Hull officials were already making preparations to deal with upcoming high tides after seeing several streets flooded Thursday morning from the storm’s first coastal surge.
According to Fire Chief and Emergency Management Director Robert Hollingshead, Gunrock Ave, Nantasket Ave by the Sewer Treatment Plant, and Stony Beach had approximately a foot of water, and were impassable for two hours.
“There is still residual standing ocean water,” Hollingshead said.
Schools were closed in Hull on Thursday, however a determination of school closings on Friday wouldn’t be made till after 10 a.m., Hollingshead said.
Though flooding had been a problem in expected areas, Hollingshead said otherwise the town had fared okay in the early hours of the storm.
There had been no power outages reported, and tree limbs had not yet been a problem.
Yet Hollingshead recognized that the storm was far from over.
“We have a 10 a.m. Emergency Management meeting, and we will have the highway dept out rebuilding the sand dunes that were washed away with the first high tide,” Hollingshead said. “They will be pushing back and building up the dunes for tonight’s and tomorrows tide. We’re trying to take a proactive approach and minimizing damage by rebuilding the dunes as best we can.”
The town’s Department of Public Works along with the state Department of Conservation and Recreation was also working to clear cobble and stones from roadways that saw over wash during the first high tide.
National Guard members were on standby in the town Thursday morning in case evacuations were necessary.
Officials suggested coastal residents evacuate for the Thursday morning high tide, as is common during storm events. However the fire department has yet to go door-to-door.

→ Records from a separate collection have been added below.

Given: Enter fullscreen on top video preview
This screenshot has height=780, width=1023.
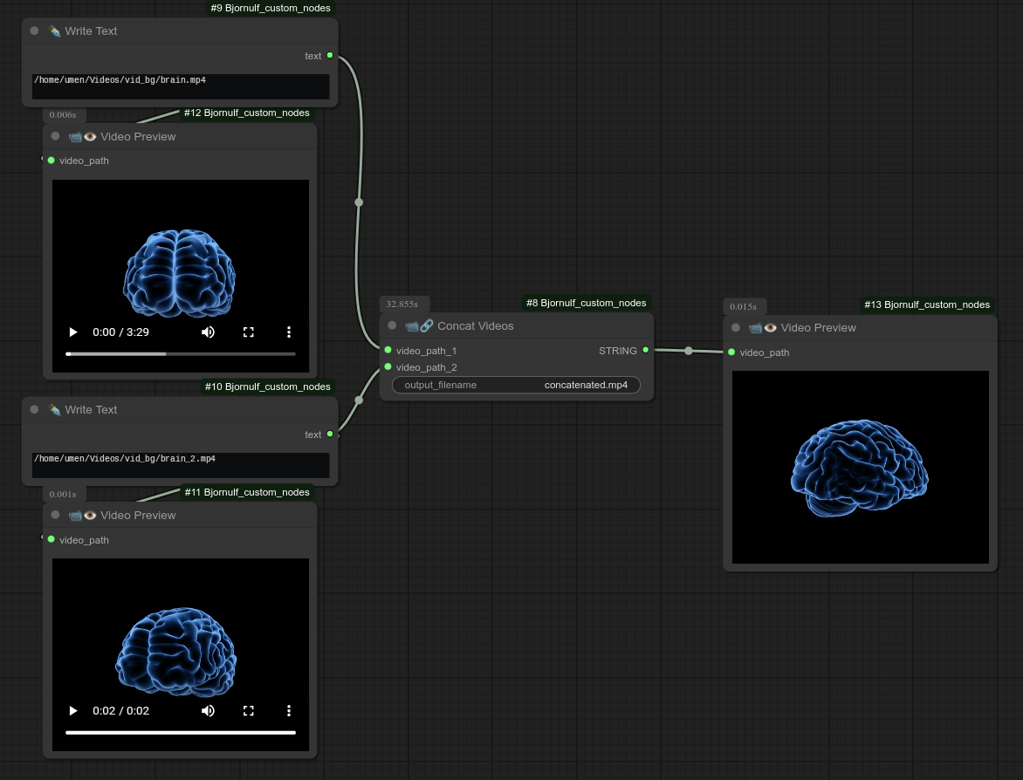Looking at the screenshot, I should click(249, 332).
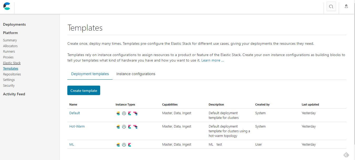Click Elasticsearch icon in Default row
The image size is (355, 160).
(118, 113)
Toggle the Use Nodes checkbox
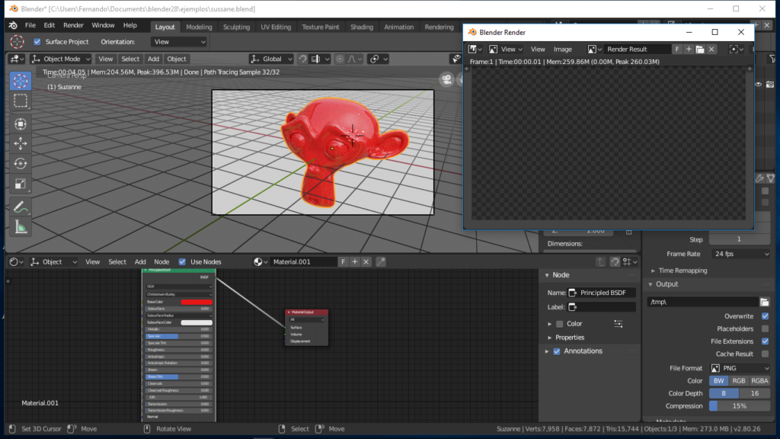This screenshot has height=439, width=780. [183, 261]
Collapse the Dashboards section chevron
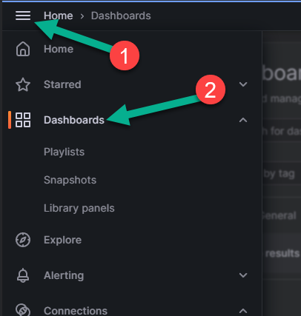Image resolution: width=301 pixels, height=316 pixels. (x=243, y=120)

The two upcoming high tide cycles, a 8.98 foot tide scheduled for 7:37 p.m. Thursday evening and a 10.16 foot one at 7:57 a.m. Friday morning, may make evacuations more urgent, especially if the wind keeps the bay areas from draining during low tide.
“We’ll have to see. We evaluate the tide flow, 4-5 hours before the high tide to see if the bay areas have evacuated,” Hollingshead said. “If the bay is low at all, it gives us a good indication of what to expect for high tide and the need for evacuations. Right now I don’t see us getting into the door-to-door, but we will wait and see.”
While much of the storm’s severity is up to Mother Nature, Hollingshead urged residents to be aware.
“As always we ask that people are prepared and do not take the ocean for granted,” he said. “Every storm is different and we ask people to pay attention to local media and news on TV and local cable channels for updates.”